[Top][All Lists]
[Date Prev][Date Next][Thread Prev][Thread Next][Date Index][Thread Index]
Re: UTF-8 BOM parse error
From: |
Bruno Haible |
Subject: |
Re: UTF-8 BOM parse error |
Date: |
Mon, 13 Sep 2004 13:41:01 +0200 |
User-agent: |
KMail/1.5 |
David Necas wrote:
> Gettext version: 0.14.1
>
> Problem: msgfmt (and probably other gettext tools) print an
> unhelpful error
>
> somefile.po:1:2: parse error
>
> when a PO file starts with UTF-8 BOM (0xef 0xbb 0xbf).

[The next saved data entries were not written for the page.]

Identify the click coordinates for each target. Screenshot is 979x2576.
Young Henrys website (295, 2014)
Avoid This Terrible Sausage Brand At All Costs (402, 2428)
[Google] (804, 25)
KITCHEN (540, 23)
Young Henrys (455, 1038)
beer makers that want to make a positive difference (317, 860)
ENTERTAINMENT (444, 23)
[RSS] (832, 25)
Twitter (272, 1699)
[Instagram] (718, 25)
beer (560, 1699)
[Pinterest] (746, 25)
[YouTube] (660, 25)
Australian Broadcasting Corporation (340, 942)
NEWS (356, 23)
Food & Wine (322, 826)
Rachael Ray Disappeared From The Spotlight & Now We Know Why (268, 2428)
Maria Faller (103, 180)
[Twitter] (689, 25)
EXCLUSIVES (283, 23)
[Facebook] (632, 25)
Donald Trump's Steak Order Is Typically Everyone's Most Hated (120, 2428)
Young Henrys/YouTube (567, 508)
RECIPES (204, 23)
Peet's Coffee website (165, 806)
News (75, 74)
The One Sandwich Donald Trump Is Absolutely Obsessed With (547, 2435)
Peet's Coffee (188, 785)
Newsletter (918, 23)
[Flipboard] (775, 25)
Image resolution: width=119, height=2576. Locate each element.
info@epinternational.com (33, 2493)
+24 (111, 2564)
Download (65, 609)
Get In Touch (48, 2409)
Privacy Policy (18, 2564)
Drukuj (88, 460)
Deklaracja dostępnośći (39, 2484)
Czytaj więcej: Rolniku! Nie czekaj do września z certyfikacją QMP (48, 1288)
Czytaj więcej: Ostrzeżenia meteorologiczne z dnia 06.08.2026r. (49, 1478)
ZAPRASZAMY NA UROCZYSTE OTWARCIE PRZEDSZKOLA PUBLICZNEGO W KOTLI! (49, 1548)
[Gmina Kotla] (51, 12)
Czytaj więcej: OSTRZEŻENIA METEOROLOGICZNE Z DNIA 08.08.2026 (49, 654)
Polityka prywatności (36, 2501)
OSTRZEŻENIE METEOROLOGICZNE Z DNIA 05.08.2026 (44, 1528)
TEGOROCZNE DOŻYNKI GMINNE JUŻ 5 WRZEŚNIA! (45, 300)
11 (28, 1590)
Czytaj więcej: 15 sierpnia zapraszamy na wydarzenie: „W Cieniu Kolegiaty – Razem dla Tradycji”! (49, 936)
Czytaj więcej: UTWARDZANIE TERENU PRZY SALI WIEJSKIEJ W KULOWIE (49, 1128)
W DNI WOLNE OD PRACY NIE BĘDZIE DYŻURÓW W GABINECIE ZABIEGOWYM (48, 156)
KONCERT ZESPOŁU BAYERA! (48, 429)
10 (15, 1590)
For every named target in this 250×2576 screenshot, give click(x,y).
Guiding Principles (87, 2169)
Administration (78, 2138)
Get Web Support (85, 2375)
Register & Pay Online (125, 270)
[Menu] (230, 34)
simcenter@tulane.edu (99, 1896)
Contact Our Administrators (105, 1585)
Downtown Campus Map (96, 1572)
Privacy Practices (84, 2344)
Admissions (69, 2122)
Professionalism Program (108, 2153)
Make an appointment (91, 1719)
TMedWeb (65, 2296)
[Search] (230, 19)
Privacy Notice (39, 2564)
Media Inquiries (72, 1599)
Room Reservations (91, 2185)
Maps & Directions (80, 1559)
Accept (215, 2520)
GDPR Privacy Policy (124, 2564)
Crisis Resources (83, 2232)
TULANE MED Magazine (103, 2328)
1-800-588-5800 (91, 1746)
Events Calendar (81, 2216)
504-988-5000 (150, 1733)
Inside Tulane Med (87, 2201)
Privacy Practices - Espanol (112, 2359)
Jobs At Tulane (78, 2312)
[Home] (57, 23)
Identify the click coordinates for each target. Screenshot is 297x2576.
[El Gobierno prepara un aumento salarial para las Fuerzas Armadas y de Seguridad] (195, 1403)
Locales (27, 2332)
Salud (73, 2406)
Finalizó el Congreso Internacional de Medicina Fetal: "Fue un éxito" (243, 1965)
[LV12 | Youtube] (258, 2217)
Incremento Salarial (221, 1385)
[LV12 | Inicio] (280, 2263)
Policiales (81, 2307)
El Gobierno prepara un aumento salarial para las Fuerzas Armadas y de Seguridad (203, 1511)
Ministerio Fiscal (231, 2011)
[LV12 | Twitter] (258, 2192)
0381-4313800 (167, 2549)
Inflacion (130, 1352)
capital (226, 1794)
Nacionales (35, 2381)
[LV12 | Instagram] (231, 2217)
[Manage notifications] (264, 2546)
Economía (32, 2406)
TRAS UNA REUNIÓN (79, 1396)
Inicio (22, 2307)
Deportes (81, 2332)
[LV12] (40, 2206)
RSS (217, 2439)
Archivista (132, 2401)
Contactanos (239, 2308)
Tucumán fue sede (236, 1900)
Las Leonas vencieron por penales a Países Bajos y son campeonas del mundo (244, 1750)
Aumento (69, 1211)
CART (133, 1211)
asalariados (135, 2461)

This behaviour is correct. The so-called "UTF-8 BOM" is specified in
the document that defines UTF-8, namely RFC 3629
(http://www.faqs.org/rfcs/rfc3629.html):
"It is important to understand that the character U+FEFF appearing at
any position other than the beginning of a stream MUST be interpreted
with the semantics for the zero-width non-breaking space, and MUST
NOT be interpreted as a signature."
The PO file format only allows for ASCII white space characters, not for
U+FEFF.
The Unix Unicode FAQ (http://www.cl.cam.ac.uk/~mgk25/unicode.html) also
says:
"Linux/Unix does not use any BOMs and signatures. They would break
far too many existing ASCII syntax conventions"
> What makes it worse is that any UTF-8-capable text editor or
> viewer does not show the BOM (or at least should not show),
> so one gazes at the file wondering what could be wrong with
> the comment on its first line...
Yes. I've also once seen the problem on an XML file.
The problem is not the file formats which don't allow U+FEFF to be ignored.
The problem are the editors which put the "UTF-8 BOM".
> Do not use tab characters. Their effect is not predictable.
Do not use UTF-8 BOM. Its effect is predictable: it causes hassles.
Bruno